Смешно, правда? Шторм хотя и начал слабеть, но был еще не меньше девяти баллов. Мы измотались до предела, кое-кто уже стал скулить: и «семерке», дескать, не поможем, и самих акулы сожрут. А Максим говорит: «У кого слабые нервы, тот может отсидеться в кубрике. Разрешаю».
Между прочим, «отсиживаться» в кубрике желающих не нашлось: кому охота играть в ящик вслепую?..
Когда мы увидели «семерку», у нас волосы встали дыбом. Грузовые стрелы посносило к черту, палубную надстройку смело, ванты болтаются, а люди... Столько времени смотреть смерти в глаза — это не шутка. Они были похожими на мертвецов, эти люди. Никто из них уже ни на что не надеялся, ни во что не верил. Вроде как примирились с неизбежным концом. Понимаете?

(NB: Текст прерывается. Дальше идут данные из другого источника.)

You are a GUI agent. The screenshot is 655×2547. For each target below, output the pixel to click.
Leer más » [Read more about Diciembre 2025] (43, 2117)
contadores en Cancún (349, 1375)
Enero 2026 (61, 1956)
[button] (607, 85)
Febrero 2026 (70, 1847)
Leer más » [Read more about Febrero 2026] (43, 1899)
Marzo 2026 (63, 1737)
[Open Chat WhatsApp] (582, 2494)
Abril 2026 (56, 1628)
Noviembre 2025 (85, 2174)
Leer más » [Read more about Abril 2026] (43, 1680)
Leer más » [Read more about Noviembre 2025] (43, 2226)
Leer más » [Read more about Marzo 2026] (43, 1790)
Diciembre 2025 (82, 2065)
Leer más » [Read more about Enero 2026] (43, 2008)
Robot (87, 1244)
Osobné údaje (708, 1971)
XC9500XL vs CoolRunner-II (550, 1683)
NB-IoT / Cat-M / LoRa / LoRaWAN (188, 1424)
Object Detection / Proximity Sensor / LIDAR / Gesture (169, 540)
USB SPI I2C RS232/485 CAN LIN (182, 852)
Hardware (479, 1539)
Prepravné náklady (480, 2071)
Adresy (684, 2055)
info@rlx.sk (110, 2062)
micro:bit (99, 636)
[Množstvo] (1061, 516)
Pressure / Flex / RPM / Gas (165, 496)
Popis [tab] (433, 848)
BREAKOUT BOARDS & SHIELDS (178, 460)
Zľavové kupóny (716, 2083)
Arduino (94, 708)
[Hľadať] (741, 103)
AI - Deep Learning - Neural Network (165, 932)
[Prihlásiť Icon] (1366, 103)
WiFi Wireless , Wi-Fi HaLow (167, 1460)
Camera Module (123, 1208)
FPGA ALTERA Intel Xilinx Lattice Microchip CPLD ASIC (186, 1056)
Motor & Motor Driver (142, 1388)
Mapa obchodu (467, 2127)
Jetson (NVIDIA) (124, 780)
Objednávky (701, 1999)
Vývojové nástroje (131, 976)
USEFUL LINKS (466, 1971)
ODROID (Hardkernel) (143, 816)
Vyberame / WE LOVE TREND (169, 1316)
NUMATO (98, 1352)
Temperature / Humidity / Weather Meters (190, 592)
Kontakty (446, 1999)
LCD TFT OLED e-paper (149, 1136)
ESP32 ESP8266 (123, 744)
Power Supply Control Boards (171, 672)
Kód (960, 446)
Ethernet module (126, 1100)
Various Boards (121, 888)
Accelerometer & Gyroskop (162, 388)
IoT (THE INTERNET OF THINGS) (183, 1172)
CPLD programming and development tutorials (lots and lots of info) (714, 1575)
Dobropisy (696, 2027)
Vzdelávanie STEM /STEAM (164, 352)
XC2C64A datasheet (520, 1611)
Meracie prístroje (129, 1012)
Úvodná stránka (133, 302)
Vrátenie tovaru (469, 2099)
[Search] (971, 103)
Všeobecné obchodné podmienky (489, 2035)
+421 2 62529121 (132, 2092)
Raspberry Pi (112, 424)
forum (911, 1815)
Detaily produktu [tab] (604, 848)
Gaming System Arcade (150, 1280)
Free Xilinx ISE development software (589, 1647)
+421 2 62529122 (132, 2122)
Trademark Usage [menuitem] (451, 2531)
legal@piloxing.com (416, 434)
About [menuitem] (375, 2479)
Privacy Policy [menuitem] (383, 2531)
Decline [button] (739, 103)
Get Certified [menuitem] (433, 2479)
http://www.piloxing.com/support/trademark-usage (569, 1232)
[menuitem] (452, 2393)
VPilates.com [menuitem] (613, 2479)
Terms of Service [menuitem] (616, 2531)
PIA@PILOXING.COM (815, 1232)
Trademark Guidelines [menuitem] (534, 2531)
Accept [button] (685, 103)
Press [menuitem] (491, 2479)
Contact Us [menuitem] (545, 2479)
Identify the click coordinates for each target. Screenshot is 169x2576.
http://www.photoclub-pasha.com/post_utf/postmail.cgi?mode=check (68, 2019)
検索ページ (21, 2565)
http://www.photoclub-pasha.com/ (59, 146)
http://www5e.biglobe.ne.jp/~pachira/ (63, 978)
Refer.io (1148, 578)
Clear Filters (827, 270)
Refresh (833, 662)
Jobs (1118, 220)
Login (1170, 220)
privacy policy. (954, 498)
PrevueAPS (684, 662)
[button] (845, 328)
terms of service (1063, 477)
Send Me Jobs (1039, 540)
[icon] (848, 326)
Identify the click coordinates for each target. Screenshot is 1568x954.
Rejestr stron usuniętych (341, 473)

И вот — мы. Там, на «семерке», наверное, подумали: это — «Летучий голландец»! Разве могли они ожидать, что снова нас увидят?
Сейчас уже все позади, и то, что мы пережили, кажется не таким страшным. А тогда...
Десяток раз мы пытались подойти к «семерке», чтобы бросить ей буксир, но ничего из этого не выходило. Максим рассвирепел. Не человек, а зверь. Мечется по палубе, что-то кричит, его никто не слышит, и он еще больше свирепеет.
Потом опять сам стал у руля и пошел на сближение. Мы понимали: сейчас он выкинет какой-нибудь отчаянный номер. Приготовились к самому худшему. Нас могло ударить о «семерку» так, что ни от нее, ни от нашей посудины не осталось бы и щепы. Максим, конечно, понимал это не хуже нас. Понимал и капитан Дымов.